Q and A with May’s speaker: Philippa Sitters of DGA Ltd.

We are delighted that Philippa is joining us later this month and we were lucky to catch her for a few quick fire questions this afternoon:

 

What is on your wish list?

I would love to find fiction with a really compelling, entertaining voice at its centre or a hook that yanks you in from page one, or a shock twist that blows your mind. I am open to an array of genres, however am not best-suited to sci-fi or fantasy. In non-fiction, I’m looking for beautifully-told stories of unusual lives, but also on the commercial side, big picture explorations of important topics from a fresh perspective.

What do you look for in a submission (and what is a big ‘no-no’)?

I look for concise cover letters that distil the essence of what a book is about, and in which you can feel the author’s enthusiasm for what they’ve written. That they’re aware of my own list makes a huge difference – I will spend time on a submission if it’s clear they’ve spent time looking into what I work on, seeing as the end goal is a long, working relationship.

Red flags take the form of a submission that isn’t specifically addressed to me, and I’ve been blind copied into a general submission, or those that don’t follow guidelines, or include letters that are pages long, detailing many projects.
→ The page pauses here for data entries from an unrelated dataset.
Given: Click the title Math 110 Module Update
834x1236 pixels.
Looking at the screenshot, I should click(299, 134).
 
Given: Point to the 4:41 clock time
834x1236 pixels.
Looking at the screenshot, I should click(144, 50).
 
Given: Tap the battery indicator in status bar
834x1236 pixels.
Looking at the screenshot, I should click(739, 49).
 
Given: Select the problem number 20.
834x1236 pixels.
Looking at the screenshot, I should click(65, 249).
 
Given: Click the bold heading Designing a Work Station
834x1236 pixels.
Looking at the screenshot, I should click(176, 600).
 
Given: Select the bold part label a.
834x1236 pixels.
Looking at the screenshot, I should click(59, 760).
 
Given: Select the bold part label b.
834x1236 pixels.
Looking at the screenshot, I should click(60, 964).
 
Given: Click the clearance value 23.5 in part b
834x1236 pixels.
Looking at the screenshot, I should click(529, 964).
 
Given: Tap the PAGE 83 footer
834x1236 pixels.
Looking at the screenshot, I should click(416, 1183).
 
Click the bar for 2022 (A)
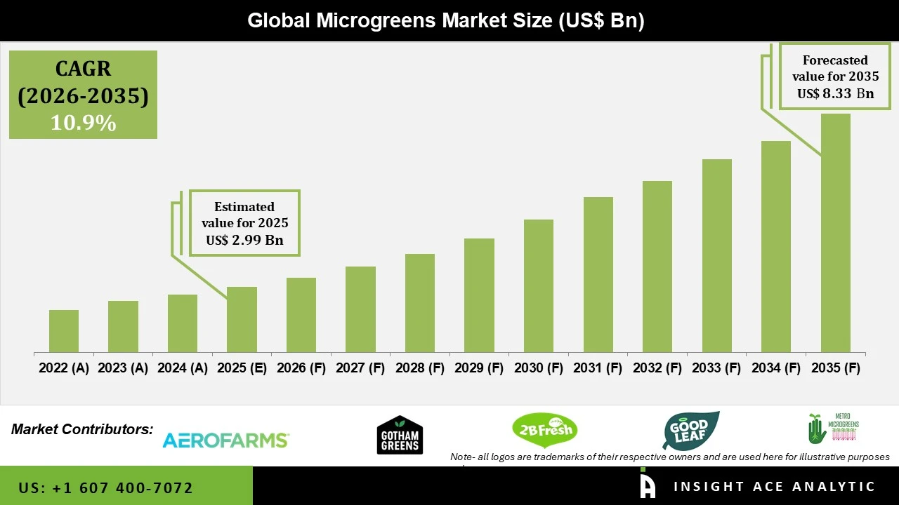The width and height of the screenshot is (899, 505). click(64, 331)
What are the top five tips you’d give to debut authors?

1 – Find a writing group who you can share your work with, and who will give you honest feedback. The right sounding board can give you a huge amount of perspective, flexibility and drive as a debut author and doesn’t put any pressure on your family and friends!

2 – Find books in a similar vein to your own and work backwards to see who publishes them and who represents them, they could be the perfect agent to approach.
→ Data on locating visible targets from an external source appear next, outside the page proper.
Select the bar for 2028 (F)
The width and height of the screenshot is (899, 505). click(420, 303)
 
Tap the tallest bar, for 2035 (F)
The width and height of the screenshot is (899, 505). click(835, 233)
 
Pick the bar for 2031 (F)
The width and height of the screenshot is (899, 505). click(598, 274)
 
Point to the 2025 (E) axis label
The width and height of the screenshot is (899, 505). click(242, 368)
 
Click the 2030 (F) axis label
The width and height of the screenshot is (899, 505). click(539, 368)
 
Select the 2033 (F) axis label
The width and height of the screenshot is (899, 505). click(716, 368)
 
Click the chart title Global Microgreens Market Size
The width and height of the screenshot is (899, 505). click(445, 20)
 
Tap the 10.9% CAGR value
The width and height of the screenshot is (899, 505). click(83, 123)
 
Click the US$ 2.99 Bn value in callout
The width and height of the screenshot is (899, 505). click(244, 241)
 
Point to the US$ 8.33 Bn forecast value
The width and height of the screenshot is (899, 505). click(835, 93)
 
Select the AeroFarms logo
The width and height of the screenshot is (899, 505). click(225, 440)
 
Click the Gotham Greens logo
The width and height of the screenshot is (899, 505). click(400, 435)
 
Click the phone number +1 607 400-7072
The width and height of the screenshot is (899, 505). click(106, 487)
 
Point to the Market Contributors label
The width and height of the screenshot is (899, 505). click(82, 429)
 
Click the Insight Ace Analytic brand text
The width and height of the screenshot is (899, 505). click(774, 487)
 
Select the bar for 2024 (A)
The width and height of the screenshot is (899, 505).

3 – Agents and publishers will be reading your work from both a creative point of view, and a business point of view, so do the same. See how your book could fit into the current market.

4 – Don’t chase a submission up too soon. Agents will have lots to read through at any given time.

5 –  Don’t forget an agent is extremely familiar with rejection, as they send out books to editors in the same way you might to agents. When they turn a book down, it’s never personal, and we’d much rather not, but it’s a huge part of the job.

Philippa’s biog: 

Having completed a Classical Civilisation BA at Leeds University and a Publishing MA at Kingston University, Philippa Sitters has been working in literary agencies for nearly a decade. She has been building up a list of authors at David Godwin Associates since 2018 and represents both commercial and literary fiction, as well as an array of non-fiction titles. Having grown up among a family of scientists in the heart of Devon, she is constantly fighting the urge to run away to the country.